Era Escalofríos. Por alguna razón aún desconocida, el norteño estaba completamente desnudo. La mugrienta habitación que se encontraba a su espalda se hallaba iluminada tenuemente por unas cuantas brasas apiladas en una parrilla. Los ojos de Morveer fueron hasta la cama. Murcatto estaba en ella, apoyada en los codos, la arrugada camisa entreabierta, los pechos aplastados contra sus costillas. Apenas le miró con una apacible sorpresa, como si acabara de abrirle la puerta a la visita que tenía que llegar algo más tarde.

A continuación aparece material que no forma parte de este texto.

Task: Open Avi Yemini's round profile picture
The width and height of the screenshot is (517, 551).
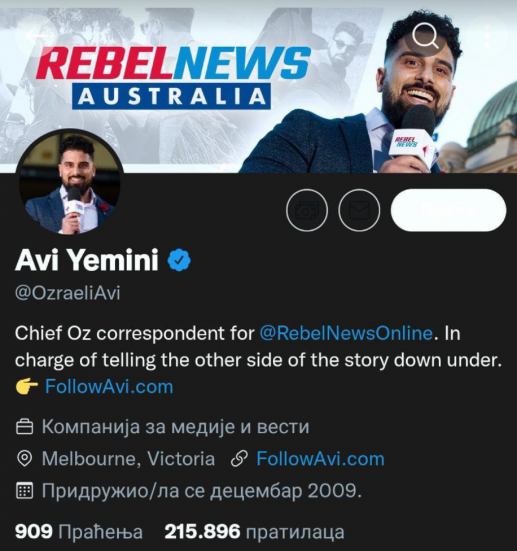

La mente de Morveer se asentó. A pesar del embarazo que le supusiera encontrarse allí, del latido residual del miedo que había sentido, y del escozor de los arañazos que tenía en manos y cara, rió entre dientes. La cuerda se había soltado antes de tiempo y, por alguna ventura tan singular como ciertamente bienvenida, él acababa de describir el arco perfecto que le había llevado hasta la ventana podrida de una de las habitaciones de aquella casa destartalada. No podía por menos de apreciar la ironía.

—¡Por lo que parece, no hay nada mejor que un afortunado accidente! —bromeó.

Murcatto bizqueó desde la cama, como si aún no hubiese podido centrar la mirada. Él pudo ver que tenía un juego de cicatrices bastante curiosas en uno de los costados y a lo largo de las costillas.

—¿Por qué está fumando? —preguntó ella, con voz cascada.

La mirada de Morveer fue hasta la pipa que descansaba en la parte del suelo próxima a la cama, lo cual explicaba al instante que no se hubiera sorprendido por verle entrar de una manera tan heterodoxa.

—Se confunde, pero es fácil ver por qué. Me parece que es usted la que ha estado fumando. Debería comprender que esa porquería es puro veneno. Puro…

—Está fumando, idiota —ella alargó un brazo y apuntó con un dedo a su pecho.

Morveer bajó la mirada y vio que unas cuantas volutas de humo le subían por la camisa.

—¡Maldición! —dijo con un quejido mientras Escalofríos retrocedía asustado y le soltaba. Se quitó la casaca, y los fragmentos de vidrio del frasquito de ácido cayeron al suelo. Se peleó con la camisa, cuya pechera había comenzado a borbotear, la rasgó y la arrojó al suelo. Y allí se quedó, humeando de manera más que evidente y llenando la mugrienta estancia con un pestazo espantoso. Los tres se quedaron mirándola, pues, por un vuelco del destino que, casi con toda seguridad, ninguno de ellos había previsto, todos se habían quedado medio desnudos.

—Mis excusas —Morveer se aclaró la garganta—. Es evidente que esto no formaba parte del plan.